START Provided information

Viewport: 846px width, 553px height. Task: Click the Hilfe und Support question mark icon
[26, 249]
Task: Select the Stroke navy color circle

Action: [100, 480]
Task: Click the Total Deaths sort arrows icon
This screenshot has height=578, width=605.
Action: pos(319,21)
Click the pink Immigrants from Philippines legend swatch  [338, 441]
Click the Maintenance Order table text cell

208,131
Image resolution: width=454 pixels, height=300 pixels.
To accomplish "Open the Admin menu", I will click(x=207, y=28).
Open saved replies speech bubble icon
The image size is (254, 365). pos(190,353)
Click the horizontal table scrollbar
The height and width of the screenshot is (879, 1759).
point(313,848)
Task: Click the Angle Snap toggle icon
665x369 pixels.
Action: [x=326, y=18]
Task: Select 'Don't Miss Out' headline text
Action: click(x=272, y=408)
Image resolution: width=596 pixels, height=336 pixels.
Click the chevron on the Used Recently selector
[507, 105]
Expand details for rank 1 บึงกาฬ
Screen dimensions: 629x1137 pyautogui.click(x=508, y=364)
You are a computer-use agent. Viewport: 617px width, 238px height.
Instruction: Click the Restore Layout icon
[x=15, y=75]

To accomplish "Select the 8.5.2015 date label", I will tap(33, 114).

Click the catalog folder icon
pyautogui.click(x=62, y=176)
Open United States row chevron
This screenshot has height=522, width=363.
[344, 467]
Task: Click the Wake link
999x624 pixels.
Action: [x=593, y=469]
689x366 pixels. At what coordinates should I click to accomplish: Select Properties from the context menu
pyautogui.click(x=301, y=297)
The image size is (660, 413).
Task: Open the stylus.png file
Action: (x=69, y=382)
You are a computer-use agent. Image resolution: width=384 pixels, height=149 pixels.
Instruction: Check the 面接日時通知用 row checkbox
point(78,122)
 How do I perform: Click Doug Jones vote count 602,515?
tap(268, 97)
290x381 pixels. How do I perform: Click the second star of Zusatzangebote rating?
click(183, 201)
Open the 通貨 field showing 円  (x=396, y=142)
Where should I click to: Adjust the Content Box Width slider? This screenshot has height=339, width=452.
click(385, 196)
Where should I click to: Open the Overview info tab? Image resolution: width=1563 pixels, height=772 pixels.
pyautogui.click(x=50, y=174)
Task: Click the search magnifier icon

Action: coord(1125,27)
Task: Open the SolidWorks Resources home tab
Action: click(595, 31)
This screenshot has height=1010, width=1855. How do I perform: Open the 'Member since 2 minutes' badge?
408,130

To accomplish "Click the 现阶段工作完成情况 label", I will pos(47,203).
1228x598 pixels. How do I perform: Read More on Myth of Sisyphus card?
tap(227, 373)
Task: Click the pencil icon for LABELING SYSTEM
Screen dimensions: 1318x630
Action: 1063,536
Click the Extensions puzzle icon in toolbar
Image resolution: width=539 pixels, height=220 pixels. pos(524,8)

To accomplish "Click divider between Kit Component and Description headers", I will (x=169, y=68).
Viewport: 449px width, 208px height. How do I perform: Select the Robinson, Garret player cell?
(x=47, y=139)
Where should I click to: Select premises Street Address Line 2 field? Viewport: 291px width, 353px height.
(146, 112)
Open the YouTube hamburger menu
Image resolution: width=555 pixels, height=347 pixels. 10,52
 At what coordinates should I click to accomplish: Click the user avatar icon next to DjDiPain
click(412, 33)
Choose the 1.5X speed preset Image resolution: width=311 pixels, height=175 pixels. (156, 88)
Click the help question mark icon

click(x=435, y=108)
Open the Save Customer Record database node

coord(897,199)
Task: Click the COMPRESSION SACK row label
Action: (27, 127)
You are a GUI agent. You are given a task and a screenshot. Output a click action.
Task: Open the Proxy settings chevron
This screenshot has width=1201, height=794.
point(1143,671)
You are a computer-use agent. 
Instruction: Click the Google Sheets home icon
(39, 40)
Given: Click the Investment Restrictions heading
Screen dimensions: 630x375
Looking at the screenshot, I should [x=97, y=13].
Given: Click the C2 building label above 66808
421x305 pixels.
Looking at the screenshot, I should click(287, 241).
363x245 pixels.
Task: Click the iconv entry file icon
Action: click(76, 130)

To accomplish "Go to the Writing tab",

END Provided information

▸ **Assignment**
Where in the entries above does the word "agent" appear? Copy each line that has it.

▸ **The completed task**
You are a computer-use agent. Viewport: 617px width, 238px height.
You are a computer-use agent. Image resolution: width=384 pixels, height=149 pixels.
You are a GUI agent. You are given a task and a screenshot. Output a click action.
You are a computer-use agent. 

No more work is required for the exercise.